Question: I drastically need help with SolvIng this LP model using MS Excel Solver to find the optimal solution, including the optimal number of television, radio,
I drastically need help with SolvIng this LP model using MS Excel Solver to find the optimal solution, including the optimal number of television, radio, and newspaper advertisements and the budget allocation for each media.
The LP model is already defined alongside Decision Variables and constraints.
Note!!! I think we are supposed to use =SUMPRODUCT() function.

Problem:
The Flamingo Grill is an upscale restaurant located in St. Petersburg, Florida. To help plan an advertising campaign for the coming season, Flamingos management team hired the advertising firm of Haskell & Johnson (HJ). The management team requested HJs recommendation concerning how the advertising budget should be distributed across television, radio, and online advertisements. The budget has been set at $279,000.

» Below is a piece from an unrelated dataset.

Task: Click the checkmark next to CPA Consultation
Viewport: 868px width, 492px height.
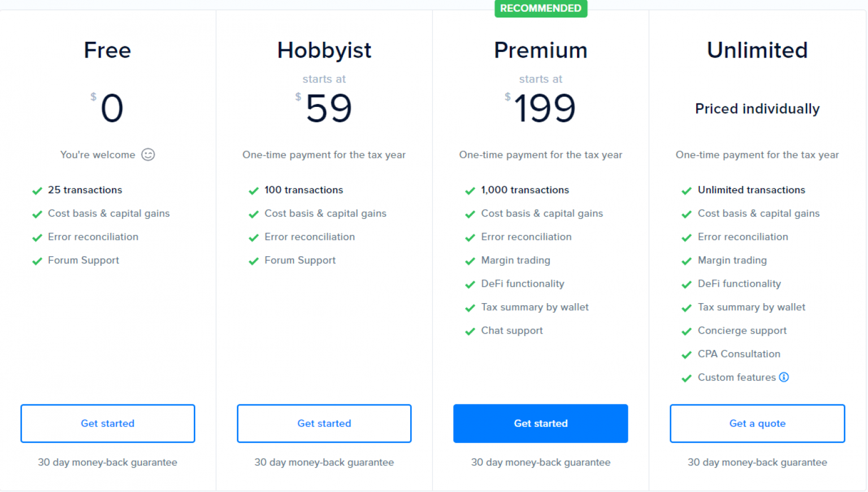Action: coord(687,354)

In a meeting with Flamingos management team, HJ consultants provided the following information about the industry exposure effectiveness rating per ad, their estimate of the number of potential new customers reached per ad, and the cost for each ad:
| Advertising Media | Exposure Rating per Ad | New Customers per Ad | Cost per Ad | |
| Television | 90 | 4,000 | $10,000 | |
| Radio | 25 | 2,000 | $ 3,000 | |
| Online | 10 | 1,000 | $ 1,000 |
The exposure rating is viewed as a measure of the value of the ad to both existing customers and potential new customers. It is a function of such things as image, message recall, visual and audio appeal, and so on. As expected, the more expensive television advertisement has the highest exposure effectiveness rating along with the greatest potential for reaching new customers.

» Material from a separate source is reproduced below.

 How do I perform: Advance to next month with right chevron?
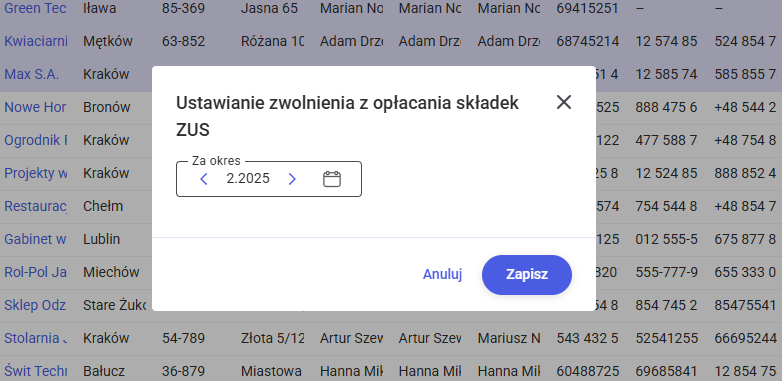point(292,179)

At this point, the HJ consultants pointed out that the data concerning exposure and reach were only applicable to the first few ads in each medium. For television, HJ stated that the exposure rating of 90 and the 4000 new customers reached per ad were reliable for the first 10 television ads. After 10 ads, the benefit is expected to decline. For planning purposes, HJ recommended reducing the exposure rating to 55 and the estimate of the potential new customers reached to 1500 for any television ads beyond 10. For radio ads, the preceding data are reliable up to a maximum of 15 ads. Beyond 15 ads, the exposure rating declines to 20 and the number of new customers reached declines to 1200 per ad. Similarly, for online ads, the preceding data are reliable up to a maximum of 20; the exposure rating declines to 5 and the potential number of new customers reached declines to 800 for additional ads.
Flamingos management team accepted maximizing the total exposure rating, across all media, as the objective of the advertising campaign. Because of managements concern with attracting new customers, management stated that the advertising campaign must reach at least 100,000 new customers. To balance the advertising campaign and make use of all advertising media, Flamingos management team also adopted the following guidelines:
- Use at least twice as many radio advertisements as television advertisements.
- Use no more than 20 television advertisements.
- The television budget should be at least $140,000.
- The radio advertising budget is restricted to a maximum of $99,000.
- The online budget is to be at least $30,000.